:: Directive A ::
Translate this sentence from the store mascot article into Spanish: "Maddie was a rescue dog that Megliore discovered on a pet-finding website."

:: Document excerpt ::
####################

Store mascots: Pooch with personality
|By Jennifer McEntee|
Canine greeter at ArtWare Designs encourages patrons to donate change to help local rescue groups.
Maddie has been the canine greeter at ArtWare Designs on South Carolina’s Hilton Head Island for the past 15 years. She can usually be found sprawled on the cool tile floor or in her custom doghouse built into the shop counter. Like a refined hostess, she’s often dressed in pearls and ribbons.
The 30-pound Schnauzer-border terrier mix is as much of a customer draw as the store’s collection of artsy gifts and souvenirs.
“It doesn’t matter if we’re here. The dog better be here,” ArtWare Designs owner Jennifer Megliore says with a laugh. “She’s definitely spoiled.”
Maddie was a rescue dog that Megliore discovered on a pet-finding website. Maddie is short for Maddigan, a name derived from the Gaelic word for little dog.
“She was found in a high school parking lot without a home or any manners,” she says.
The scruffy pup has been known to chomp on flowers, drink out of puddles and chase moles and squirrels. But when she’s on duty in the shop, Maddie knows it’s her job to follow employees around and get pet by children and adults alike. Her image appears in advertising, social media posts and the store logo.
“We pay her in cheese,” Megliore says.
When Maddie needs a rest from customer service, she can retreat to her hangout integrated into a lower cabinet. She enters the cabinet from behind the shop counter, but patrons can peak at her through a doggy door with her name over it. The facade features a white picket fence, painted flowers, and a cutout replica of Maddie, complete with pearls and bow.
“She’s pretty hooked up,” says Megliore.
Megliore took Maddie to canine obedience classes to make sure she would be comfortable around the range of customers who might come into the store. She’s gained a following of regulars who bring her doggie treats, drawings and photos of their own dogs.

####################

:: Task input ::
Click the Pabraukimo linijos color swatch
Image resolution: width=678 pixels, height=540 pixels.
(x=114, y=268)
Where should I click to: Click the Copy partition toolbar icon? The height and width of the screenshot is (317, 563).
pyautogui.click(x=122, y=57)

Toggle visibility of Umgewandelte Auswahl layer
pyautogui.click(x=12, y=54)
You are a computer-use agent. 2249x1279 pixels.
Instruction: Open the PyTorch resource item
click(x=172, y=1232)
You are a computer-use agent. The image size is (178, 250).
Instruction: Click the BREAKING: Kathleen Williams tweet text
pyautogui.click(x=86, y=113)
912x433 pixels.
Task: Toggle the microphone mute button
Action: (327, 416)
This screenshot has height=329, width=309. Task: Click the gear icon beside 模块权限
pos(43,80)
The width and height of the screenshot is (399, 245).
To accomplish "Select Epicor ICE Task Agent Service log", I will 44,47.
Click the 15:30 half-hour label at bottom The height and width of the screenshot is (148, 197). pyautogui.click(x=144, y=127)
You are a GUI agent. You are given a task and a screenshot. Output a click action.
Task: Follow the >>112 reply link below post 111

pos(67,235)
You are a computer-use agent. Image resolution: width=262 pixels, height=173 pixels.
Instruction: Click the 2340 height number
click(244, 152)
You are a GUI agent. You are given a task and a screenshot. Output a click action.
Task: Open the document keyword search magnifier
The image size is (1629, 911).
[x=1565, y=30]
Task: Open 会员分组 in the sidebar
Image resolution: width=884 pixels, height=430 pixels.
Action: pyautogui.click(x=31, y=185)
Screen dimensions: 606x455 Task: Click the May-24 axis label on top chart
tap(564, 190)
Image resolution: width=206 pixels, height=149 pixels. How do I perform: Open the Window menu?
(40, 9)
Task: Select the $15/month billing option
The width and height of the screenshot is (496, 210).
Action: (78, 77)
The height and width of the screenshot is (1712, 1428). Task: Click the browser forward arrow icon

####################

:: Directive B ::
Take the stretch of the records from their start through the line containing "Action: (327, 416)". Write those lines out again with "computer-use agent" swapped for "GUI agent" and everything else left as it is.

:: Right answer A ::
Maddie era una perra rescatada que Megliore descubrió en un sitio web para encontrar mascotas.

:: Right answer B ::
Click the Pabraukimo linijos color swatch
Image resolution: width=678 pixels, height=540 pixels.
(x=114, y=268)
Where should I click to: Click the Copy partition toolbar icon? The height and width of the screenshot is (317, 563).
pyautogui.click(x=122, y=57)

Toggle visibility of Umgewandelte Auswahl layer
pyautogui.click(x=12, y=54)
You are a GUI agent. 2249x1279 pixels.
Instruction: Open the PyTorch resource item
click(x=172, y=1232)
You are a GUI agent. The image size is (178, 250).
Instruction: Click the BREAKING: Kathleen Williams tweet text
pyautogui.click(x=86, y=113)
912x433 pixels.
Task: Toggle the microphone mute button
Action: (327, 416)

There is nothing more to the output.